Gibraltar is the largest provider in North America of large scale controlled environment growing facilities, commercial greenhouses and cultivation structures offering design and engineering, field project management and construction management services.
We deliver turnkey services including the design, manufacturing and construction of structures developing, integrating and operating subsystems and refurbishment optimization services for existing growing facilities. And in 2024, we’re well positioned to support U.S.
and Canadian growers having invested in the right resources and systems to support execution to scale more effectively. We expect solid growth this year and margin expansion will be driven by the investments we made in design and engineering project and construction management and supply chain productivity. In our Infrastructure segment.

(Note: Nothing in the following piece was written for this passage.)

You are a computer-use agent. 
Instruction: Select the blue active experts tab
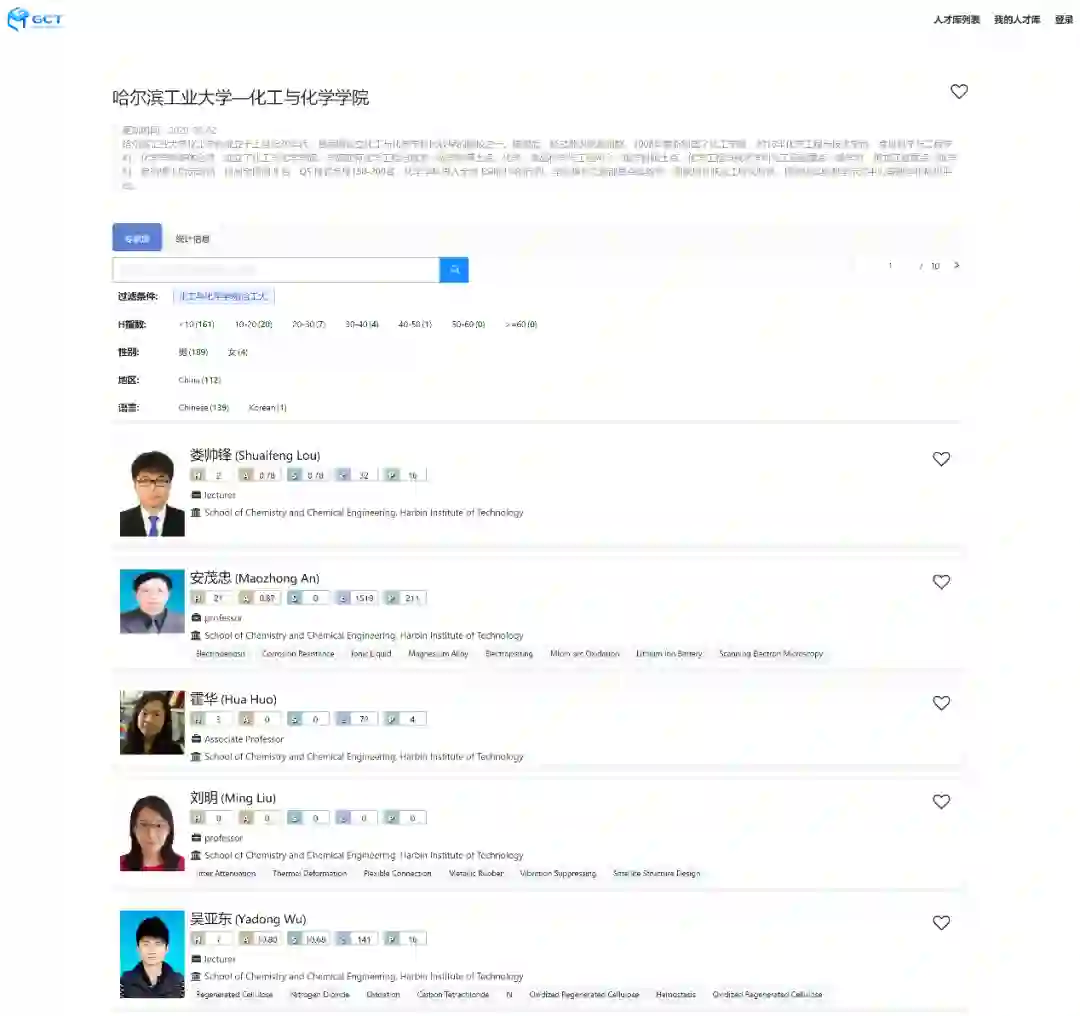tap(137, 238)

Infrastructure Investment and Jobs Act continues to create good visibility of available federal funding for state DOTs as they plan for their respective projects. This has enabled states to remain focused on multiyear projects as well as planning for future projects.

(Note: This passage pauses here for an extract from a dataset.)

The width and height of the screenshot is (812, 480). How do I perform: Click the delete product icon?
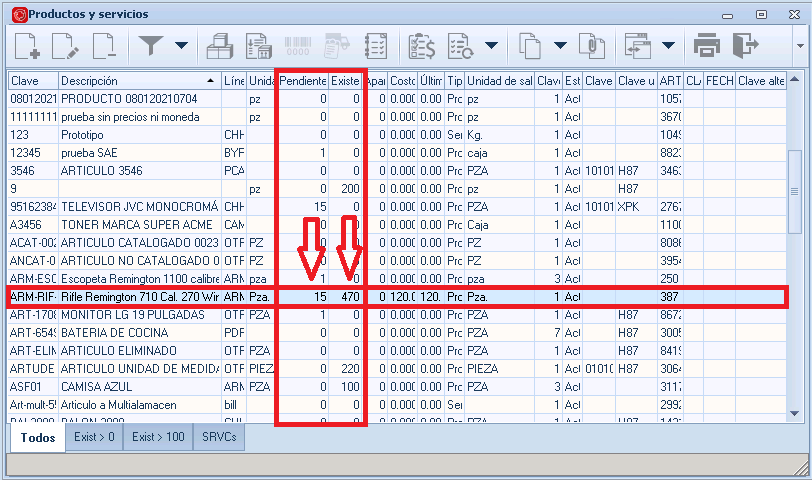103,45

In demand remains robust and this is reflected in the growing number of projects we are designing, quoting, bidding and winning. In general, state DOT funding remains healthy and airport runway resurfacing investment is expected to grow as well. We are also excited with our newer products in the market as well as the products currently in development.
Our Pavesaver and Delpatch Reformulations will help us grow our coatings business further and our extensive line of bearings designed for highway bridges, rail line bridges, stadiums and buildings are well received. And there’s more coming in our modular joint product line.
We are well positioned across the core industry product categories and as important, we are well positioned with our partner customers in the states where there’s significant investment being made and we look forward to another good year in this business. Now, let’s move to Slide 14 to review our 2024 guidance.
For the year, we expect strong performance in all four segments, with Renewables and Agtech returning to top-line growth and Residential and Infrastructure positioned for continued performance.
We remain focused on our five key priorities and we will leverage our operating engine to drive revenue growth, expand margin and deliver strong cash flow performance. Here’s our guidance for earnings for the full year 2024.
Consolidated revenue is expected to range between $1.43 billion and $1.48 billion compared to $1.37 billion in 2023, up between 4% and 9%.
GAAP operating margin expected to range between 12.1% and 12.4%, up between 120 basis points and 150 basis points, and adjusted operating margin is expected to range between 13.5% and 13.7%, up between 80 basis points and 100 basis points.
Adjusted EBITDA margin is expected to range between 16% and 16.3%, up between 60 basis points and 90 basis points. GAAP EPS is expected to range between $4.04 and $4.29 compared to $3.59 in 2023, up between 12% and 19%. An adjusted EPS is expected to range between $4.57 and $4.82 compared to $4.11 in 2023, up between 11% and 17%, respectively.
And we expect free cash flow of approximately 10% of sales for the year. Our team delivered terrific results in 2023. I think we executed well with focus and flexibility and we continued to invest and improve in each of our businesses.
I am really proud of and grateful for our team’s work and accomplishments, the entire organization’s commitment to what we do and frankly how we do it. We’re looking forward to another good year in 2024 and expect a solid start to the year in the first quarter.
And finally, as you may have seen in a separate press release this morning, Tim Murphy, our Senior Vice President and Chief Financial Officer, has announced he will retire from the company in early 2025. Tim is going to continue in his current role until the successor is named, and then he will lead the onboard and transition process accordingly.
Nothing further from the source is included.